Here are some more pictures.


----------



## jdub22 (Nov 15, 2006)

car


----------



## bikegoon (Nov 15, 2006)

This is getting interesting.
 This is getting personal with me lol![]
 These particular decanters may be worth around 35-45 dollars based on the few and I mean few as in scare, rare and just about non-existant blurbs of info I can find on them, I may be WAY off on that number.
 I am seeing a small group of people with these that have no idea of the history or value.
 A few mentioned numbers and although the decanters they had did not match these they were coming up with numbers in the 35-45 dollar range.
 I will keep digging on this one as time permits, but I think It is safe to say they cold be uncommon at least for some and may have some value to them.


----------



## jdub22 (Nov 15, 2006)

another


----------



## jdub22 (Nov 15, 2006)

horse


----------



## jdub22 (Nov 15, 2006)

ship


----------



## jdub22 (Nov 15, 2006)

This is my personal favorite.

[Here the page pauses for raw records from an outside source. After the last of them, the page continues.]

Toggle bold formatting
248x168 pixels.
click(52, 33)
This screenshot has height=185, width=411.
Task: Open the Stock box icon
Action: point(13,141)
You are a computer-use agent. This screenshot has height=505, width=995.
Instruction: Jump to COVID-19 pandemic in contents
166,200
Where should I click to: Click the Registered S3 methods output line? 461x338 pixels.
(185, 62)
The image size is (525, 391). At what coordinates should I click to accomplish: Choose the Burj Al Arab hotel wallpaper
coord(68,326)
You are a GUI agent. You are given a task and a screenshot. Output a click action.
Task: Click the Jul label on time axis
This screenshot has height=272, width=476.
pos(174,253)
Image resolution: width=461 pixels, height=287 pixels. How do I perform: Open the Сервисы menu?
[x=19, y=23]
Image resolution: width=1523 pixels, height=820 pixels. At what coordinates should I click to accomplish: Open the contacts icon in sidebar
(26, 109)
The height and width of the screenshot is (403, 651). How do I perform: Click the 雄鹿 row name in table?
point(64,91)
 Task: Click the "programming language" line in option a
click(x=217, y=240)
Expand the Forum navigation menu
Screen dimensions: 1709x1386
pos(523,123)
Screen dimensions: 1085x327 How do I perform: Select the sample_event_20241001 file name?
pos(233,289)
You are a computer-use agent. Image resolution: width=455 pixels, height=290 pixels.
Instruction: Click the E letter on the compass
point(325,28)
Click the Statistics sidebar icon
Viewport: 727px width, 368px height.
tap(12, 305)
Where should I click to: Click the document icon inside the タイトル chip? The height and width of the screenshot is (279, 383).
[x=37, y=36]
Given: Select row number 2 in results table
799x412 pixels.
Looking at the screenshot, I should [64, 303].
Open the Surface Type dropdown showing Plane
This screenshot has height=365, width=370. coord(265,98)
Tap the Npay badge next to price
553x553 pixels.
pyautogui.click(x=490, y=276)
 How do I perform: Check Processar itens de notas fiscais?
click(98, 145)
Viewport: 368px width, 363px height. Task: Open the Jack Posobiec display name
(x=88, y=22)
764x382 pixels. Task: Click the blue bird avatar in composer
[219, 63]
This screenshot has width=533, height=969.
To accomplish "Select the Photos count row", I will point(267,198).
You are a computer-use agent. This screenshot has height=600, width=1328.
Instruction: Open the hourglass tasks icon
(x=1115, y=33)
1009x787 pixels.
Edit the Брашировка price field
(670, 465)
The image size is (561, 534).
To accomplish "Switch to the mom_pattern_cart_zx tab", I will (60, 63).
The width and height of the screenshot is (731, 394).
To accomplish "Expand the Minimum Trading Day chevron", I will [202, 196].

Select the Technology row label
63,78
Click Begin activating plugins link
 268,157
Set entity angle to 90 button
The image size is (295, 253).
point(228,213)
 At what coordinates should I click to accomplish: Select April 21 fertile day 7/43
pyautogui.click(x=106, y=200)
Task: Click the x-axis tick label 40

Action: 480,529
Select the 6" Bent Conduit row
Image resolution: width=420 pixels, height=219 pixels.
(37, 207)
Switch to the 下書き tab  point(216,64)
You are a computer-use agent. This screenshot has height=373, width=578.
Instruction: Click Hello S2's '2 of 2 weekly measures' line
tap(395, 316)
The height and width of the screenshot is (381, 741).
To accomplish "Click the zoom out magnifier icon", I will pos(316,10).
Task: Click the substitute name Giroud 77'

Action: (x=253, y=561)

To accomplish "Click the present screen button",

It stands about 16 in. tall.


----------



## bikegoon (Nov 15, 2006)

"pulls out hair and stomps floor"[][&:][]

 These guys are tough!
 I am still stuck on these but have some info for you
 I am seeing other folks out there with Borghini decanters running into this same problem, no answers to what they have, the few scare, rare and alomost non-existant blurbs I have though point in a positive direction in value.
 I have been finding numbers in the 20-50 dollar range, that is based on other folks that somehow knew the value of these old Borghinis, I am in the process of contacting a few to dig for more info.
 Kinda having fun researching this one!
 Post back more info as I get it.


----------



## bikegoon (Nov 15, 2006)

Found a Cardinal that popped up on eBay

http://cgi.ebay.com/Borghini-Italy-Red-Cardinal-Collector-Wine-Decanter_W0QQitemZ290050837174QQihZ019QQcategoryZ13615QQssPageNameZWDVWQQrdZ1QQcmdZViewItem


----------



## jdub22 (Nov 15, 2006)

Thanks for the help Bikegoon.  I keep running into dead ends myself.  I did find this though http://www.braveheartauction.com/2005/auctionItems.php.  It is very nondescriptive though.  Click on antiques.  Priceless??


----------



## bikegoon (Nov 15, 2006)

[8|]Well that is interesting.


----------



## cowseatmaize (Nov 16, 2006)

A couple people on a different forum were saying the lantern was from 1933. I don't know if they're right and all your others look more 60-70 range to me.


----------



## bikegoon (Nov 16, 2006)

I think your right on the money part cows, I am seeing that as well, I went kinda low on my first estimate.
 Still diggin!


----------



## lee_kro (Jan 16, 2008)

Hi...I have a pair of these bottles, as well.  Same labels...1933.  One is a man; the other is a woman, about 14" tall.  I can't find much of anything about them & would like to share any info.


----------